The head of the Delegation of the European Union to Lebanon, Ambassador Christina Lassen, has said that Syrian refugees will not return to their country quickly even if there were peace.
“What we eventually want is a solution to the crisis. They have to return home,” Lassen told As Safir daily published on Friday.
“But even if there were peace (in Syria) tomorrow, they won’t be going immediately,” she said.
“The international community had to make sure that they are living in good conditions and are not left in bad conditions,” the diplomat added.
An international donor conference in London has received pledges totaling of around $10 billion by 2020 to help fund schools, shelter and jobs for refugees from Syria's civil war, money that British Prime Minister David Cameron said "will save lives, will give hope, will give people the chance of a future."

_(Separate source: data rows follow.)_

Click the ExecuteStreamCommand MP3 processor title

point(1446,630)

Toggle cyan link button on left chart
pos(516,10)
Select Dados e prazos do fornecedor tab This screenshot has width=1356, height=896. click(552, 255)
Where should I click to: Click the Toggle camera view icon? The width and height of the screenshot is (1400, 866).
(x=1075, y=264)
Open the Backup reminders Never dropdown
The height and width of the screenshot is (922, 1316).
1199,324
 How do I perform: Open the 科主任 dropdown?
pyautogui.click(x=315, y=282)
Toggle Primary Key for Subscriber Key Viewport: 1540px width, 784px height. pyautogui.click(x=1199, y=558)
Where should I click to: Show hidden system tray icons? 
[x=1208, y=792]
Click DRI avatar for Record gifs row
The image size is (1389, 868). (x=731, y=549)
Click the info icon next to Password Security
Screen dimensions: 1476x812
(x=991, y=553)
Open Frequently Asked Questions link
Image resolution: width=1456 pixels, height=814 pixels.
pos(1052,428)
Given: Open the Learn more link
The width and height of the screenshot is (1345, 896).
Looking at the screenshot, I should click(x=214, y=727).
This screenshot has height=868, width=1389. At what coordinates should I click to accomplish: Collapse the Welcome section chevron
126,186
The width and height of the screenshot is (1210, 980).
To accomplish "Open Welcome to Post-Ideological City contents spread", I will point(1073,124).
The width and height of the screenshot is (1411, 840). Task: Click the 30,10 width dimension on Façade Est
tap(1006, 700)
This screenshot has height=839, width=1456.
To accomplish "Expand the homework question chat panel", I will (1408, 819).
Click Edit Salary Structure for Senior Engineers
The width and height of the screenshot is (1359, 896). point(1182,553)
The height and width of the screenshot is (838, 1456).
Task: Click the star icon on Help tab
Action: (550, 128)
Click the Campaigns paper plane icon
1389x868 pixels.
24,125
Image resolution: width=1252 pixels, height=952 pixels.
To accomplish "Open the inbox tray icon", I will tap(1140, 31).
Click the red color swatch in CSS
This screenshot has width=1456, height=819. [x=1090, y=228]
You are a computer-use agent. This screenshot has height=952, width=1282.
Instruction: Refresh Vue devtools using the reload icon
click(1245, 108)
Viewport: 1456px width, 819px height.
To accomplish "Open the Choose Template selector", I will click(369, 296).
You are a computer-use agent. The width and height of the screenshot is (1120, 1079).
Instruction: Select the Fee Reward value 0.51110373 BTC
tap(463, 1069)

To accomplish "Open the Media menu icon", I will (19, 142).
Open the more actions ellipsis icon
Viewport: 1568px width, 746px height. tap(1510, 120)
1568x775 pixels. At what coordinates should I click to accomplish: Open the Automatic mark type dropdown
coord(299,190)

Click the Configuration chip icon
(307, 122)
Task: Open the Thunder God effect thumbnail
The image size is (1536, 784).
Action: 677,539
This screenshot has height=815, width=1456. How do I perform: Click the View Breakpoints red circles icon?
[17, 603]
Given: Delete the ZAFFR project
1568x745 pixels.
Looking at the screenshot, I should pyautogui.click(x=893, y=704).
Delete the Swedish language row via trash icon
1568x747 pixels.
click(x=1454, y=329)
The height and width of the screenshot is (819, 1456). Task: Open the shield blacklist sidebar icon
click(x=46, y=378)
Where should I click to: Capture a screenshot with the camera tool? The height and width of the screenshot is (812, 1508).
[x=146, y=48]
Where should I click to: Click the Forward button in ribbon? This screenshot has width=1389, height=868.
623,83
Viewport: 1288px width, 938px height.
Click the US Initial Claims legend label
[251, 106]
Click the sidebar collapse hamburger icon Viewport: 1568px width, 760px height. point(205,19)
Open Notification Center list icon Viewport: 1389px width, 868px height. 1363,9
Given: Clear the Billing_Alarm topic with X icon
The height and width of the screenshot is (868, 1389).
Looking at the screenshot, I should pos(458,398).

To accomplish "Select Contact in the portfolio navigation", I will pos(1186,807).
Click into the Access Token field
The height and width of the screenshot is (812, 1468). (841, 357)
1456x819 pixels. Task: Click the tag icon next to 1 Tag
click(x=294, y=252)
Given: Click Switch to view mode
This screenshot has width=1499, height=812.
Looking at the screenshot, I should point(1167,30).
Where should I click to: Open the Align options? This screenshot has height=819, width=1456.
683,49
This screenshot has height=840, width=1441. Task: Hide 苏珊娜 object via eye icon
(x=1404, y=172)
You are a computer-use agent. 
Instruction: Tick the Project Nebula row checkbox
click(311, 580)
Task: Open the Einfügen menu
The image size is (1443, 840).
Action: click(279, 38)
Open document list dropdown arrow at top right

The one-day meeting, held under tight security at a conference center near Parliament, aspired to bring new urgency to the effort to help the 4.6 million Syrians who have sought refuge in neighboring countries including Jordan, Lebanon and Turkey. Another 6 million people or more are displaced within Syria, and a quarter of a million have been killed.
The Lebanese government has proposed some programs that would help the Syrian refugees work in certain sectors, such as agriculture and construction.
But the issue has left some people jittery over fears that the displaced Syrians will remain in Lebanon similar to the Palestinian refugees.
“I understand the feeling of the Lebanese people given their long experience with displacement. Unfortunately, the situation of the Palestinians is very difficult because it’s not clear where they can go,” said Lassen.
“But the Syrians have their homeland,” she added.